International Journal of Computer Applications |
Foundation of Computer Science (FCS), NY, USA |
Volume 168 - Number 4 |
Year of Publication: 2017 |
Authors: Alaa Eldeen M. Helal, Ahmed Farag Seddik, Ayat Allah F. Hussein |
10.5120/ijca2017914301 |
Alaa Eldeen M. Helal, Ahmed Farag Seddik, Ayat Allah F. Hussein . A Hybrid Approach for Artifacts Removal from EEG Recordings. International Journal of Computer Applications. 168, 4 ( Jun 2017), 10-19. DOI=10.5120/ijca2017914301
The electroencephalogram (EEG) is a widely used traditional procedure for diagnosing, monitoring and managing neurological disorders. Many artifact types that often contaminate EEG remain a key challenge for precise diagnosis of brain dysfunctions and neurological disorders.
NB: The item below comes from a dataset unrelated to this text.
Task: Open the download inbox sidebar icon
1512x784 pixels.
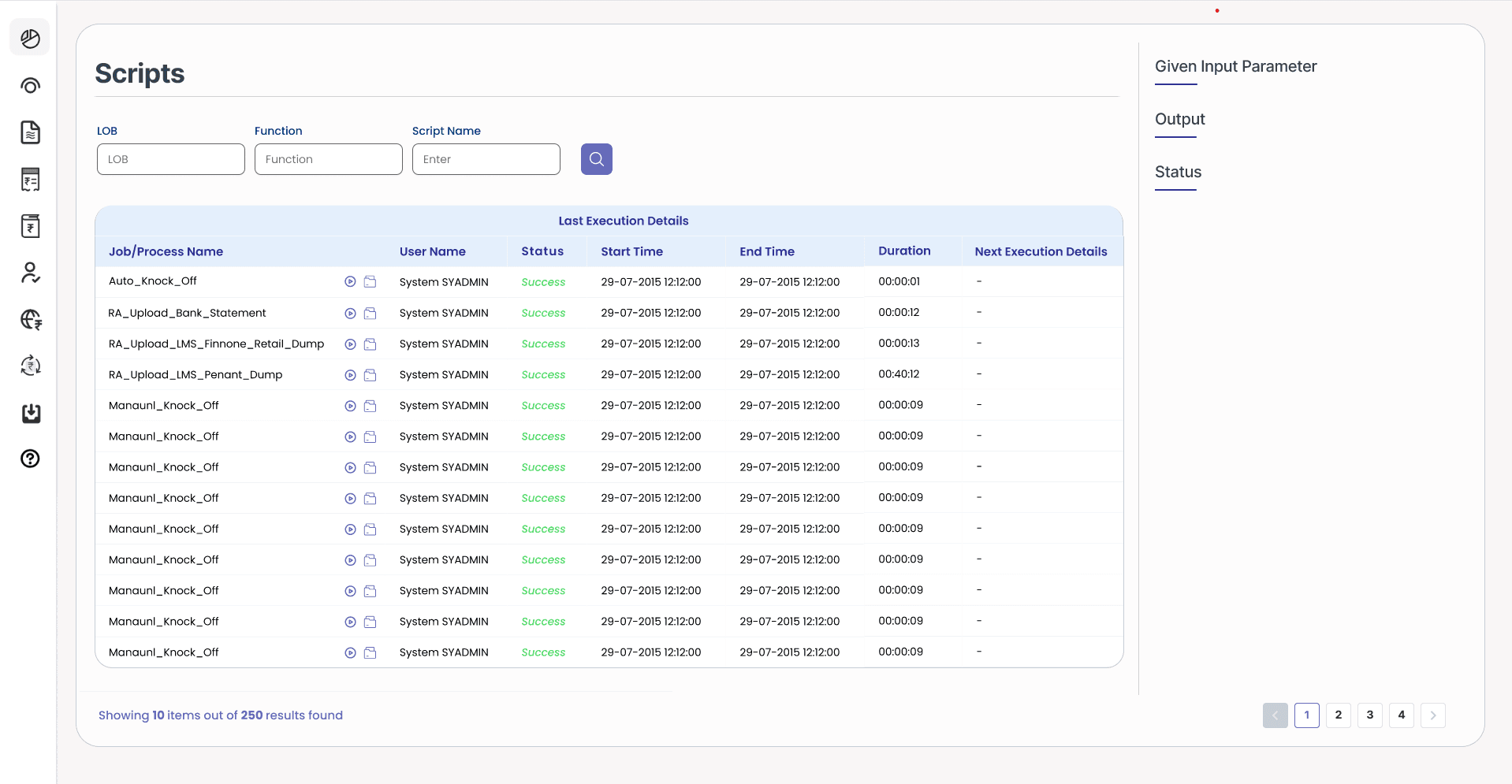Action: tap(31, 414)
Hence, artifact removal is intuitively required for accurate EEG analysis and treatment. This paper presents a new extensive method that can remove a wide variety of EEG artifacts based mainly on Template Matching approach including multiple signal-processing tools. The method was evaluated and validated on real EEG data, giving promising results that offer better capabilities to neurophysiologists in routine EEG examinations and diagnosis.